Experimental ARDS induced by intratracheal instillation of endotoxin (first hit) [24] resulted in changes in lung mechanics and histology that resembled human ARDS and is in agreement with the American Thoracic Society committee recommendations [24]. Therefore, the definition of mild, moderate and severe ARDS was assigned based on morphological and functional changes and not designated according to PaO₂/FiO₂ at PEEP level ≥ 5 cmH₂O.

Animals were then randomized to receive different mechanical ventilation strategies and fluids as a second hit. Among the crystalloids, Ringer’s lactate was chosen since it avoids the hyperchloremic acidosis that predictably accompanies the use of saline [25]. The high rate of fluid infusion was based on previous pilot studies in animals with endotoxin-induced lung injury treated with different mechanical ventilation strategies, as well as standard and high-volume fluid administration. In this line, the fluid volumes of 7 mL versus 16 mL at FINAL kept MAP above 70 mmHg in our rats. The relative volume of fluids administered in rats differs from humans due to differences in lung pulmonary vessels (anatomy, size, and number). The initial PEEP level (9 cmH₂O) was sufficient to keep the lungs fully open [15] and the animals alive for 1 h. Moreover, this PEEP level resembles that used in mechanically ventilated critical care patients (18 cmH₂O), taking into account differences in transpulmonary pressures between humans and rats [26].

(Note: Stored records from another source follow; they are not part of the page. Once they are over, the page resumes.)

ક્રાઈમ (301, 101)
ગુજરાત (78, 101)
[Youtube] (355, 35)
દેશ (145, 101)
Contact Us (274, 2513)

We abruptly decreased PEEP level across a pressure range that paralleled, but did not match, that of a previous study in rabbits [11]. Such decompressions may happen in practice during aggressive weaning or during accidental or intentional mechanical ventilator disconnection. PEEP = 9 cmH₂O was applied for 30 min since, as based on previous pilot studies, it opens alveoli and keeps them homogeneously open. Moreover, 30 min is the minimum time needed to modify gene expression of the biomarkers of interest [26]. The lung tissue biomarkers measured in this study are indicative of increased inflammation (IL-6) [27], extracellular matrix damage (versican, syndecan) [28], endothelial cell injury (VEGF) [29], and tight junction integrity (ZO-1) [30]. The selected kidney biomarkers (KIM-1 and NGAL) are associated with renal proximal tubular injury [31] and severity of kidney disease [32].

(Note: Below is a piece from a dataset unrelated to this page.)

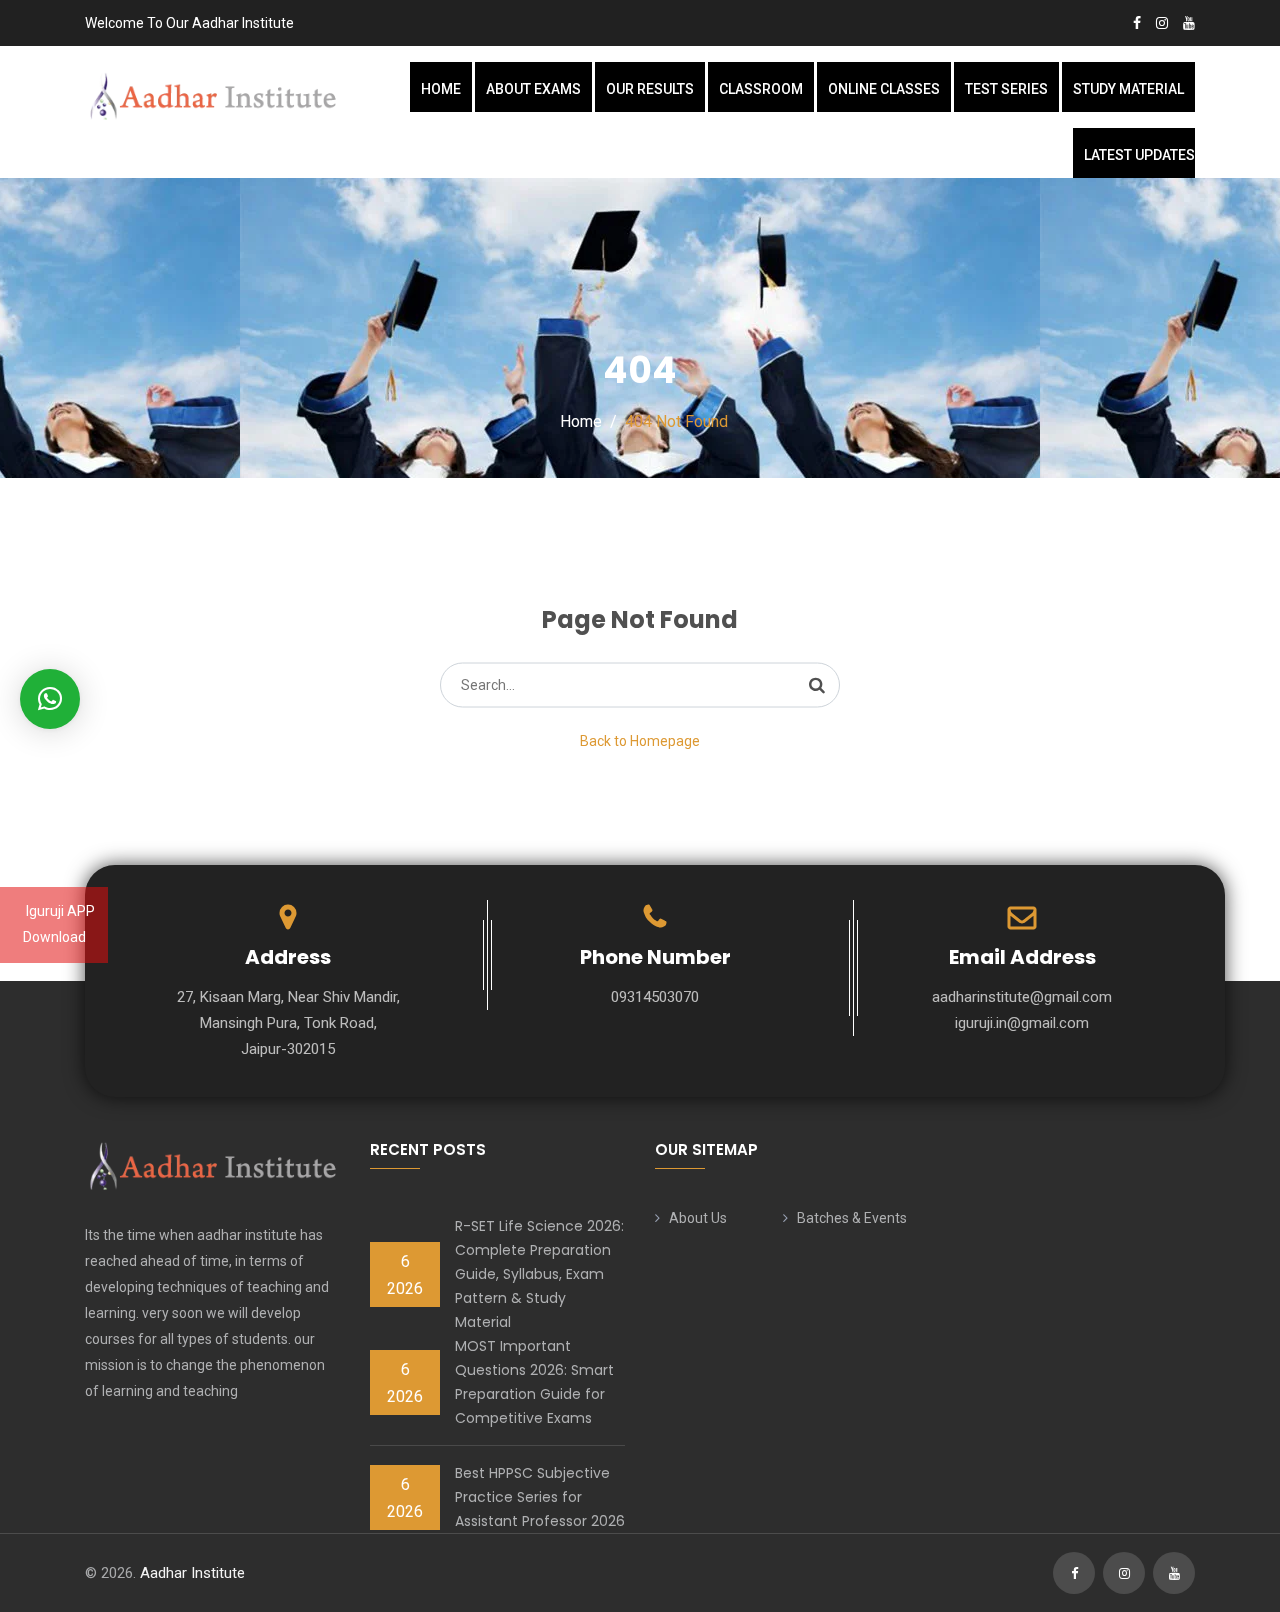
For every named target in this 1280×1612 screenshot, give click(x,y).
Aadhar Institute (192, 1573)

The linkage of excessive strain, inflation energy, and cycling frequency with VILI is rather well established [6]. However, the parenchyma also absorbs some of the potential energy stored at end-inspiration, experiencing additional strains during the early part of deflation as the lung refolds and rearranges into its (proto-inspiratory) position. Experimental and clinical evidence provided by several groups suggests that slowing early expiration and regulating expiratory flow may reduce lung injury [33, 34]. While the exact mechanism underlying these intriguing and consistent observations remains obscure, the tacit inference has been that the explanation would center on the magnitude and distribution of the released parenchymal energy. That tissue energy load may influence both the airspace and vascular compartments.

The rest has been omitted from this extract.